Excluding pictures, transcribe precisely the lines from the one containing "Click the man's black-framed glasses" to the final line of the listing below, inclusive, and nothing more.

────

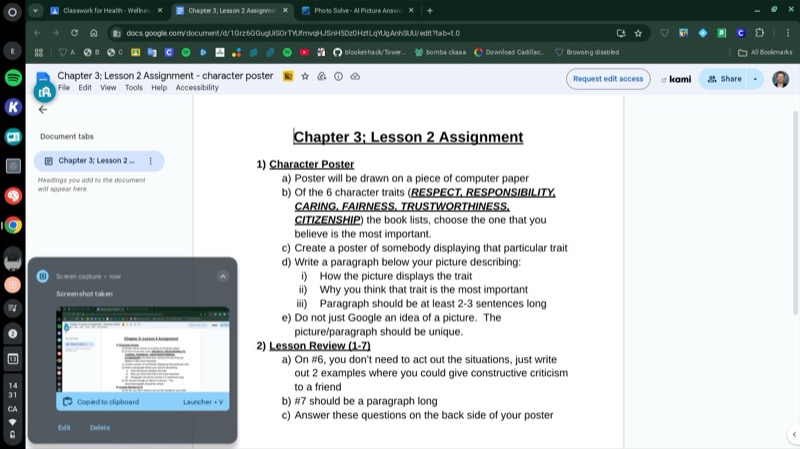Viewport: 800px width, 449px height.
Task: Open Spotify from the shelf
Action: 13,77
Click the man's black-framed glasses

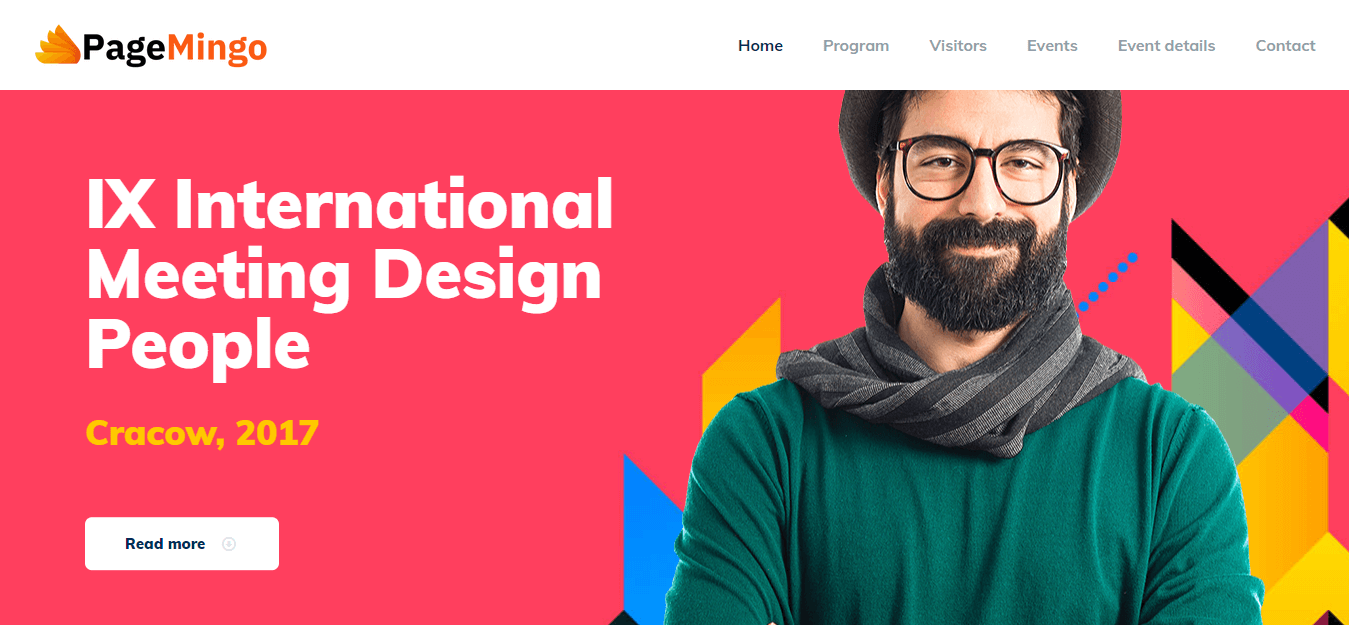(x=984, y=168)
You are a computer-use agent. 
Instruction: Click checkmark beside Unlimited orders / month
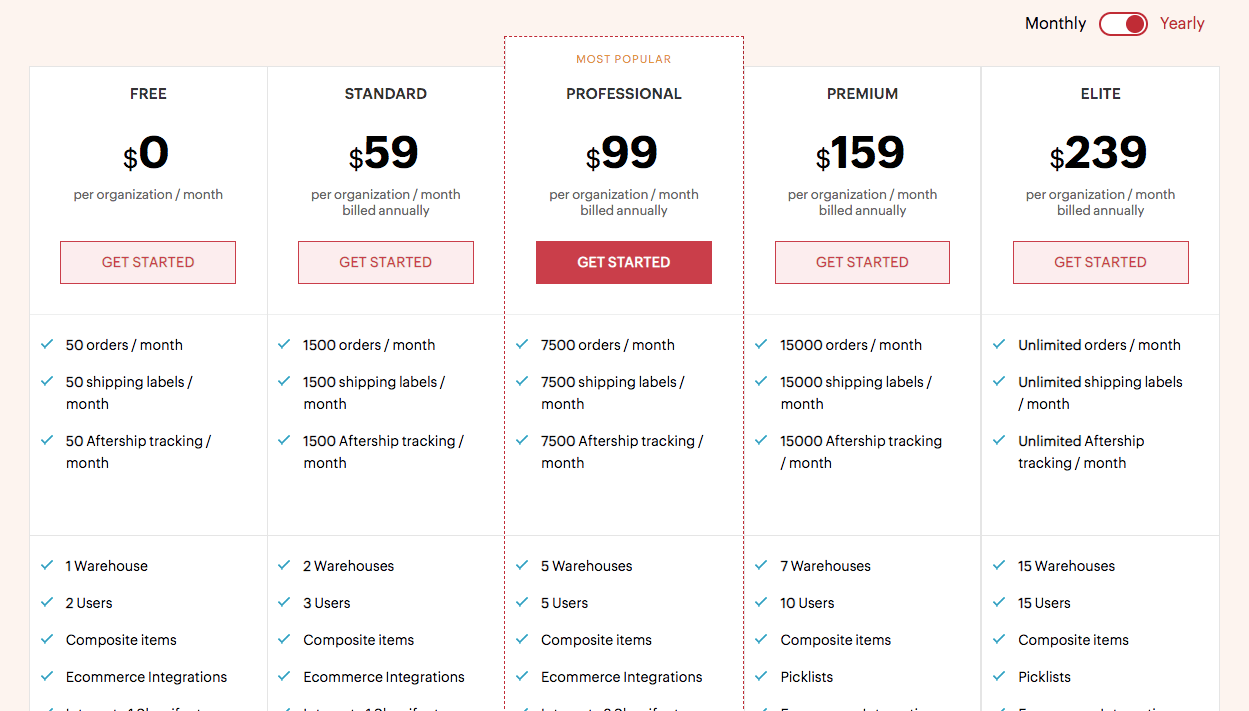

────

- Answer to the exercise -
Click the man's black-framed glasses

(x=984, y=168)
You are a computer-use agent. 
Instruction: Click checkmark beside Unlimited orders / month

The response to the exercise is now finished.